WORK REQUEST: Please copy exactly the lines from the top of the data through the line containing "You are a GUI", and nothing else.

(ENTRIES PROVIDED)

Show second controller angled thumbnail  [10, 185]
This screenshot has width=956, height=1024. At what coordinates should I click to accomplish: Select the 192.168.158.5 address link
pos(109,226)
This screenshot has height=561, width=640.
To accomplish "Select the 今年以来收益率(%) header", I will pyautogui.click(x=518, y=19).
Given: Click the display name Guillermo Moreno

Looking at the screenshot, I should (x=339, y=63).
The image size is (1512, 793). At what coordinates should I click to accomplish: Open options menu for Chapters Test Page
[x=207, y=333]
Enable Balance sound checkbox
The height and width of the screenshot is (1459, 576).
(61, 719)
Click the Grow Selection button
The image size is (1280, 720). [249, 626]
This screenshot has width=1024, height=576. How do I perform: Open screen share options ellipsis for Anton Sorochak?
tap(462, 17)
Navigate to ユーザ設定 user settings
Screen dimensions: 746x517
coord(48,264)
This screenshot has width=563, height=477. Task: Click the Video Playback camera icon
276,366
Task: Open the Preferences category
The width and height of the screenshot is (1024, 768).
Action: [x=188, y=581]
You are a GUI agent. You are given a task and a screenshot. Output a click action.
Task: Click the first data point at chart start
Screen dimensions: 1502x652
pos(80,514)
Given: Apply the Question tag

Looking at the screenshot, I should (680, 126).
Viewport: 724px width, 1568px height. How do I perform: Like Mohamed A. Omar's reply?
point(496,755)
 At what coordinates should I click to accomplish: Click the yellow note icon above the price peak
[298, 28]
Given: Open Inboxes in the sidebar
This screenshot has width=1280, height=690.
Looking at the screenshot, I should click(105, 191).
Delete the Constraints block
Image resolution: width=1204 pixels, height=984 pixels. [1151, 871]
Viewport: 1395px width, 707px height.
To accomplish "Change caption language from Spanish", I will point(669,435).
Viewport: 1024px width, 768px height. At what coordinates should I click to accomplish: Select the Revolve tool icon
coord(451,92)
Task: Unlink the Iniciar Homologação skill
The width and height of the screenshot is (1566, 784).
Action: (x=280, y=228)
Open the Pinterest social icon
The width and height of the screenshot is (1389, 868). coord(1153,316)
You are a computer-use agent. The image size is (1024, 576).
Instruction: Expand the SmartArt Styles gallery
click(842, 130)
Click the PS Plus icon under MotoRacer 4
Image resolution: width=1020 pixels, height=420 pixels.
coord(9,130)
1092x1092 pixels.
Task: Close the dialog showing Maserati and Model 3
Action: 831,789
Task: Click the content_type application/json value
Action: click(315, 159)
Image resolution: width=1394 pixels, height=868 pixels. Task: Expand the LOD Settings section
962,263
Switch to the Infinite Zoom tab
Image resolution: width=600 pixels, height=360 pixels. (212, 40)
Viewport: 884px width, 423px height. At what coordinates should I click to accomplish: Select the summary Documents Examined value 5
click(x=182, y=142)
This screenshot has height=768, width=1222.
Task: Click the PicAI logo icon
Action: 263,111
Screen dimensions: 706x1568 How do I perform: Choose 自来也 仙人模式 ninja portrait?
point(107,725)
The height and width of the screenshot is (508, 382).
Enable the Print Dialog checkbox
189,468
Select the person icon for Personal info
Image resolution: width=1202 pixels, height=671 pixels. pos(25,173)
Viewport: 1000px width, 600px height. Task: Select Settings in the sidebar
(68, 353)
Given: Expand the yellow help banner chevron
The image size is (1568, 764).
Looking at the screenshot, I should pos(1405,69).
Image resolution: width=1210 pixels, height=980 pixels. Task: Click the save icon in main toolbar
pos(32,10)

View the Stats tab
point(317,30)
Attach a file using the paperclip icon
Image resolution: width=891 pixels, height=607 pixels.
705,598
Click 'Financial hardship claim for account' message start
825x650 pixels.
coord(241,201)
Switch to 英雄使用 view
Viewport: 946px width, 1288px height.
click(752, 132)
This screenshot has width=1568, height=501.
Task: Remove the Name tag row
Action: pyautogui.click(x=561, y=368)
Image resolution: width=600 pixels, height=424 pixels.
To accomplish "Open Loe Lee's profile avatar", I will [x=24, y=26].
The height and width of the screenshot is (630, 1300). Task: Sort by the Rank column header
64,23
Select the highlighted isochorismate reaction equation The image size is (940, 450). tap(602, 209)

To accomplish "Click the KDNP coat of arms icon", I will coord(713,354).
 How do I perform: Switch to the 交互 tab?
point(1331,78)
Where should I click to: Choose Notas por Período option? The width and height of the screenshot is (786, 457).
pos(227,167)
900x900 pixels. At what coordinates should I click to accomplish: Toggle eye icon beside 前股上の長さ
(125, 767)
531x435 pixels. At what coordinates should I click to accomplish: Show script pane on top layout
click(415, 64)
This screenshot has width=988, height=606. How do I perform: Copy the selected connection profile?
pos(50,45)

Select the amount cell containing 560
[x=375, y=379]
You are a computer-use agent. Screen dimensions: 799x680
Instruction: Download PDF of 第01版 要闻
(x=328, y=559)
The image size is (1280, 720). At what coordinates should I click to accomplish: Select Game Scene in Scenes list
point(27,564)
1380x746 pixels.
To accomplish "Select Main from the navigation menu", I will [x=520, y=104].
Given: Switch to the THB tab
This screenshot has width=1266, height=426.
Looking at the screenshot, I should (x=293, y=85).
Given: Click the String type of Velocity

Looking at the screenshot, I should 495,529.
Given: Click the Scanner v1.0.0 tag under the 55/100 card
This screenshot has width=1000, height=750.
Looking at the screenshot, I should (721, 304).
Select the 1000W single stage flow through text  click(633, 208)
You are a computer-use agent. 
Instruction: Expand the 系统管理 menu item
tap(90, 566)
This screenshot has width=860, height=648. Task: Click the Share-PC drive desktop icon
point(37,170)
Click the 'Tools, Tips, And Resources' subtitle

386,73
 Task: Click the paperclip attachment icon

(End ENTRIES PROVIDED)

TASK RESULT:
Show second controller angled thumbnail  [10, 185]
This screenshot has width=956, height=1024. At what coordinates should I click to accomplish: Select the 192.168.158.5 address link
pos(109,226)
This screenshot has height=561, width=640.
To accomplish "Select the 今年以来收益率(%) header", I will pyautogui.click(x=518, y=19).
Given: Click the display name Guillermo Moreno

Looking at the screenshot, I should (x=339, y=63).
The image size is (1512, 793). At what coordinates should I click to accomplish: Open options menu for Chapters Test Page
[x=207, y=333]
Enable Balance sound checkbox
The height and width of the screenshot is (1459, 576).
(61, 719)
Click the Grow Selection button
The image size is (1280, 720). [249, 626]
This screenshot has width=1024, height=576. How do I perform: Open screen share options ellipsis for Anton Sorochak?
tap(462, 17)
Navigate to ユーザ設定 user settings
Screen dimensions: 746x517
coord(48,264)
This screenshot has width=563, height=477. Task: Click the Video Playback camera icon
276,366
Task: Open the Preferences category
The width and height of the screenshot is (1024, 768).
Action: [x=188, y=581]
You are a GUI agent. You are given a task and a screenshot. Output a click action.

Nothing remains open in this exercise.